§ **Exercise inputs**:
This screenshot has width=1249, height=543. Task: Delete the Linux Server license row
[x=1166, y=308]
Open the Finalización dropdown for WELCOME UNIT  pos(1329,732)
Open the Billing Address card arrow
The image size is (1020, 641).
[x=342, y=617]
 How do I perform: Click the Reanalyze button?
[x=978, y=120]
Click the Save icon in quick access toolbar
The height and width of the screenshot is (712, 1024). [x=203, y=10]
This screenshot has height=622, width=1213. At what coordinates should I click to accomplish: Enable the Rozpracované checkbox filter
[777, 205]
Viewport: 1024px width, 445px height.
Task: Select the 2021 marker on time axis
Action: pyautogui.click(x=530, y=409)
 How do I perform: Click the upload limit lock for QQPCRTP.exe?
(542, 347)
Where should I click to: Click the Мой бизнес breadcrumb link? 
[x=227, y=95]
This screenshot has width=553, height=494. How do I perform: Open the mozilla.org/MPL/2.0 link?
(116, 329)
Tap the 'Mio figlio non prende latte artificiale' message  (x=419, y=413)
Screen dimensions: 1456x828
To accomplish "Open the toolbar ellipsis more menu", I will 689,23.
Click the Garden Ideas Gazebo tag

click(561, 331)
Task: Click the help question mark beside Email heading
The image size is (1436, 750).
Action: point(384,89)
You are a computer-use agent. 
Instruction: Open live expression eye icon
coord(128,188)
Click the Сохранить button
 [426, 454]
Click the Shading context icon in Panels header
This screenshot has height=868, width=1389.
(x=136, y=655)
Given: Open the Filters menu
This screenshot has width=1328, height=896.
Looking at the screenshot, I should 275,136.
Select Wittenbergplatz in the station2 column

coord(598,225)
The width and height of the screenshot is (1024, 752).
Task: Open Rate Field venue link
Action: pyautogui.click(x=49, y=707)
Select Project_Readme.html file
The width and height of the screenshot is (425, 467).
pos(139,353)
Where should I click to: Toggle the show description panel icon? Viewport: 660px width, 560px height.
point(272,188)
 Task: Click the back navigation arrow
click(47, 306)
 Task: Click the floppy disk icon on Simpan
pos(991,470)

§ **Written instruction**: Write out all the records above again, substituting "Settings menu" for "Filters menu" and leaving everything else unchanged.

§ **Answer for the task**:
This screenshot has width=1249, height=543. Task: Delete the Linux Server license row
[x=1166, y=308]
Open the Finalización dropdown for WELCOME UNIT  pos(1329,732)
Open the Billing Address card arrow
The image size is (1020, 641).
[x=342, y=617]
 How do I perform: Click the Reanalyze button?
[x=978, y=120]
Click the Save icon in quick access toolbar
The height and width of the screenshot is (712, 1024). [x=203, y=10]
This screenshot has height=622, width=1213. At what coordinates should I click to accomplish: Enable the Rozpracované checkbox filter
[777, 205]
Viewport: 1024px width, 445px height.
Task: Select the 2021 marker on time axis
Action: pyautogui.click(x=530, y=409)
 How do I perform: Click the upload limit lock for QQPCRTP.exe?
(542, 347)
Where should I click to: Click the Мой бизнес breadcrumb link? 
[x=227, y=95]
This screenshot has width=553, height=494. How do I perform: Open the mozilla.org/MPL/2.0 link?
(116, 329)
Tap the 'Mio figlio non prende latte artificiale' message  (x=419, y=413)
Screen dimensions: 1456x828
To accomplish "Open the toolbar ellipsis more menu", I will 689,23.
Click the Garden Ideas Gazebo tag

click(561, 331)
Task: Click the help question mark beside Email heading
The image size is (1436, 750).
Action: point(384,89)
You are a computer-use agent. 
Instruction: Open live expression eye icon
coord(128,188)
Click the Сохранить button
 [426, 454]
Click the Shading context icon in Panels header
This screenshot has height=868, width=1389.
(x=136, y=655)
Given: Open the Settings menu
This screenshot has width=1328, height=896.
Looking at the screenshot, I should 275,136.
Select Wittenbergplatz in the station2 column

coord(598,225)
The width and height of the screenshot is (1024, 752).
Task: Open Rate Field venue link
Action: pyautogui.click(x=49, y=707)
Select Project_Readme.html file
The width and height of the screenshot is (425, 467).
pos(139,353)
Where should I click to: Toggle the show description panel icon? Viewport: 660px width, 560px height.
point(272,188)
 Task: Click the back navigation arrow
click(47, 306)
 Task: Click the floppy disk icon on Simpan
pos(991,470)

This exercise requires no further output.